Just last week, for example, we had to spend almost $500 on repairs for our 2000 Camry. $496 is a serious amount of money and if we’d had to cash flow it, we would have been in trouble. There’s not that much spare money in our monthly budget. Fortunately, we had nearly $700 in our “car repair and replacement fund”, so I was able to transfer the money back into our checking account and cover the bill.
Sink funds to the rescue, again. They kept an inconvenience from turning into a crisis.
Now you may have noticed that I mentioned up above the words cash flow. This was a new term for me a few years ago, but I have since learned that cash flowing means paying for something in cash from the so-called overage in your monthly budget.
While I think that the discipline of anticipating and planning for future needs is probably good for all of us, it’s more imperative for those of us with less wiggle room in our budgets.
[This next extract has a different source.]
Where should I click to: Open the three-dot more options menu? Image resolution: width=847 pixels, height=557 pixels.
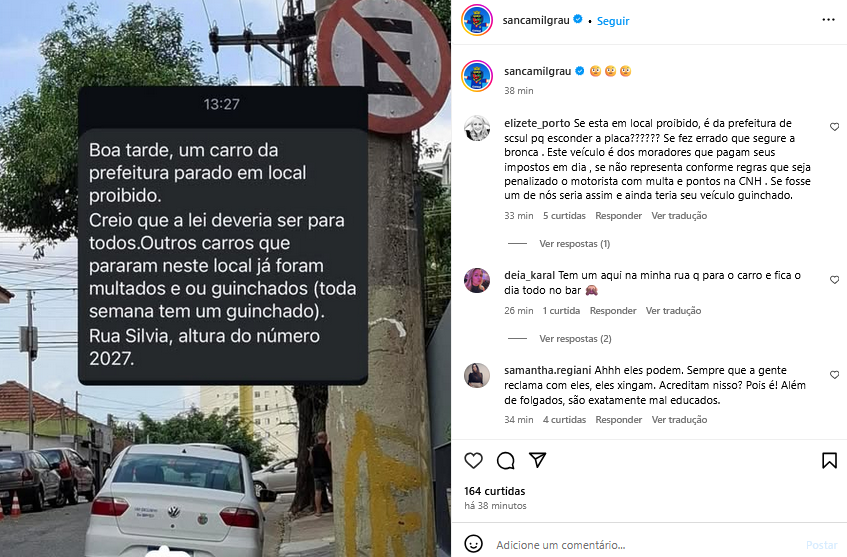829,20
Which is why sink funds have become such a key part of our personal budgeting strategy.
So, does that mean we need to have a sink fund for EVERYTHING?
In my opinion, the answer is no. When you spend a few months tracking your spending, you will quickly get a sense of your buying behavior. Taking out the true essentials, like gas for your car and food for your bodies, you will notice a lot of “discretionary items”.
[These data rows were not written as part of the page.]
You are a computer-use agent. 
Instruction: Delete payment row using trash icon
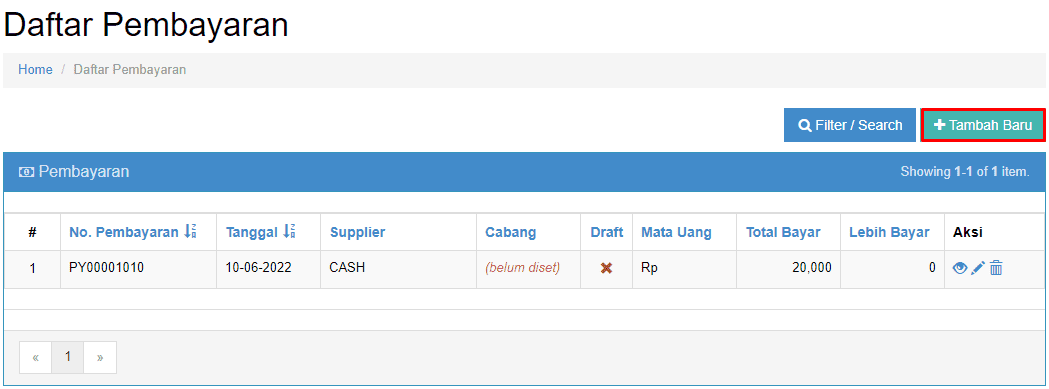pos(996,268)
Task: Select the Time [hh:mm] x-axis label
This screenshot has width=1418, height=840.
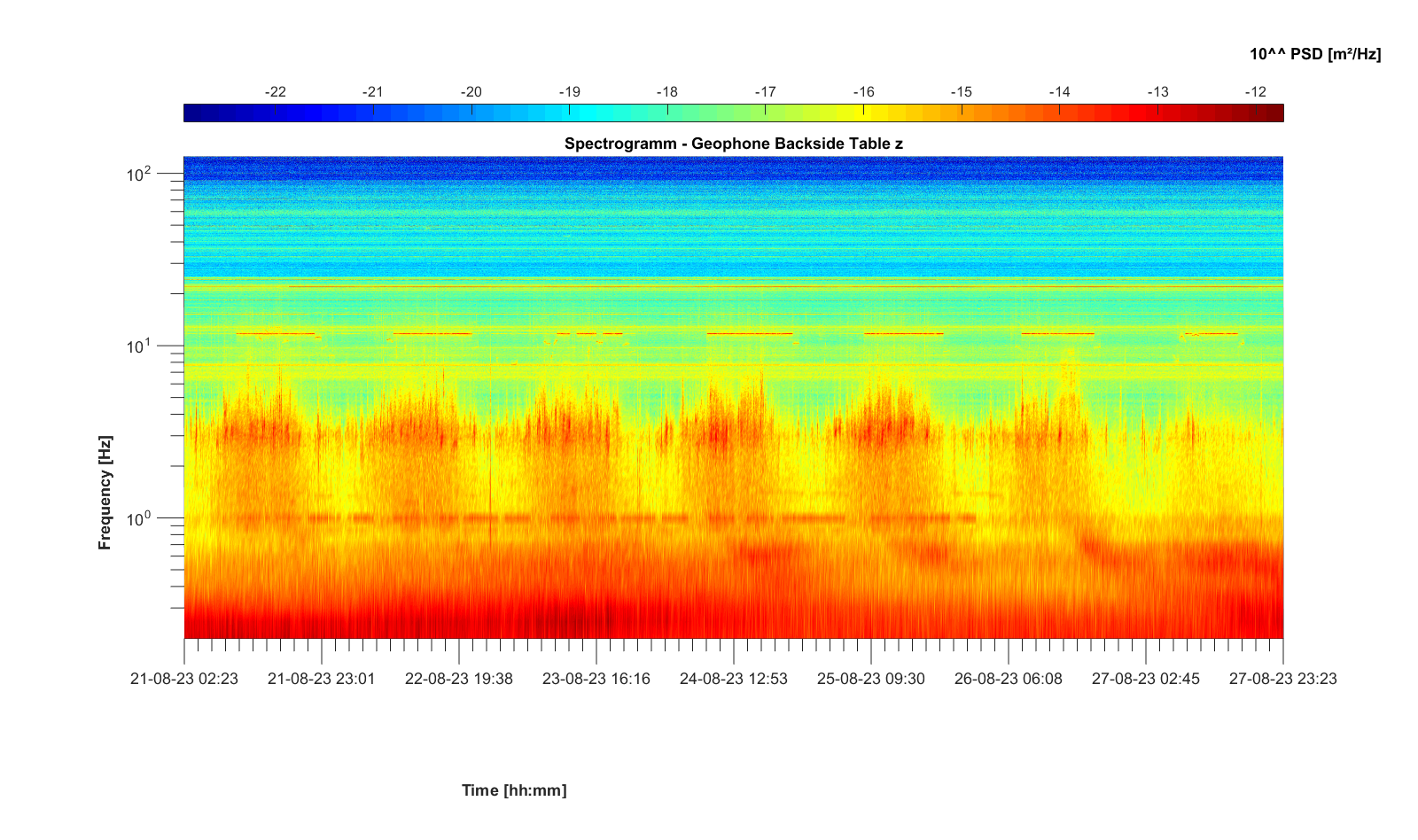Action: click(x=513, y=790)
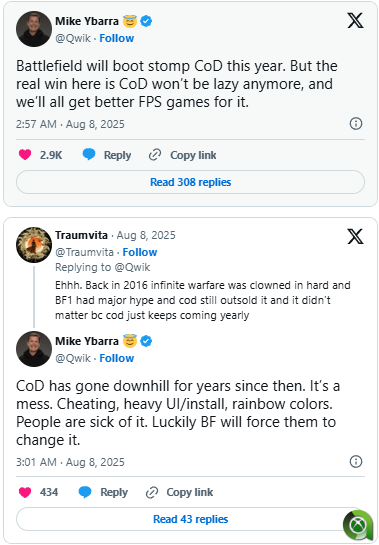Follow @Qwik in the second tweet
The width and height of the screenshot is (379, 545).
pyautogui.click(x=116, y=358)
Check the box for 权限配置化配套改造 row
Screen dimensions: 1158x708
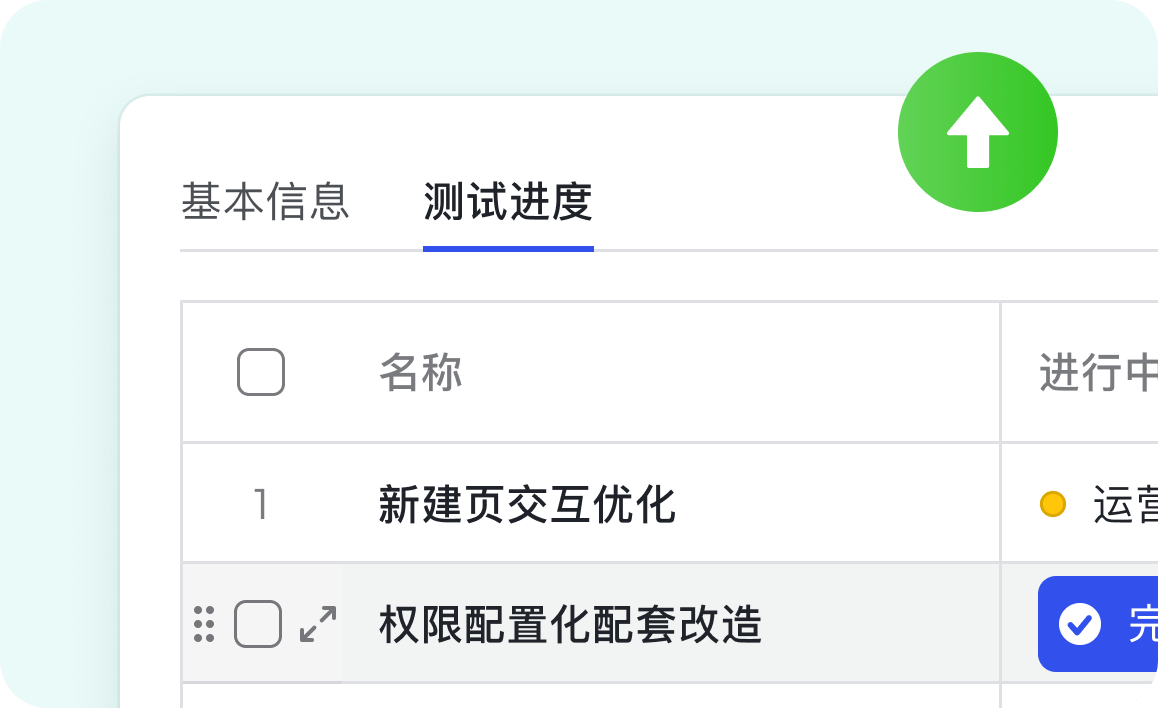coord(258,624)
It’s this discretionary stuff that should probably be cash flowed. The nature of discretionary spending is that you don’t have to buy it. It’s a want, not a need. Maybe a very strong want, bordering on a need. But not a true necessity.
For example, if you work 20 miles away from your house and there is no reliable public transportation, you NEED a car. A brand new car, however, is a WANT.
And what if those wants can’t be cash flowed? That’s where delayed gratification comes in.
This process of divvying up our spending into sink fund spending, cash flow spending and delayed gratification spending was a truly eye opening experience for me. Before, all three types of spending would have been charged to the credit card, without so much as a second thought.
Now, I have a mental check-list that I go through before I buy anything:
- Do I need this?
- Have I set the money aside to pay for this (sink fund expense)?
- Do I really want this or is it just a “craving”?
- Do I already have something similar at home?
- Can I cover the cost of this item with money from our “blow money” category or by adjusting another monthly category (cash flow spending)?
- If not, is it worth it to me to save for a few weeks or a few months to purchase this item (delayed gratification spending)?
As always, personal finance is PERSONAL, which means the answer to these questions will be different for every family. And really, what rises to the level of a need will be different for every family.
Some of our expenses would be non-issues for many of you (if your kids are grown and gone, you certainly don’t need to worry about summer camp, day school and Tae Kwon Do equipment). Some of your expenses would be non-issues for me.
So, while I can’t tell you definitely YES, you need a sink fund for that, or NO, you should cash flow that, I can suggest that you use this three-pronged strategy to evaluate your expenses.
What do you think about this sink/cash flow/delayed gratification model for evaluating your expenses? Does it ring true for your budget? I’d love to hear how sinking funds vs. cash flowing works for you? Have you, too, found the delayed gratification is the key to budget success?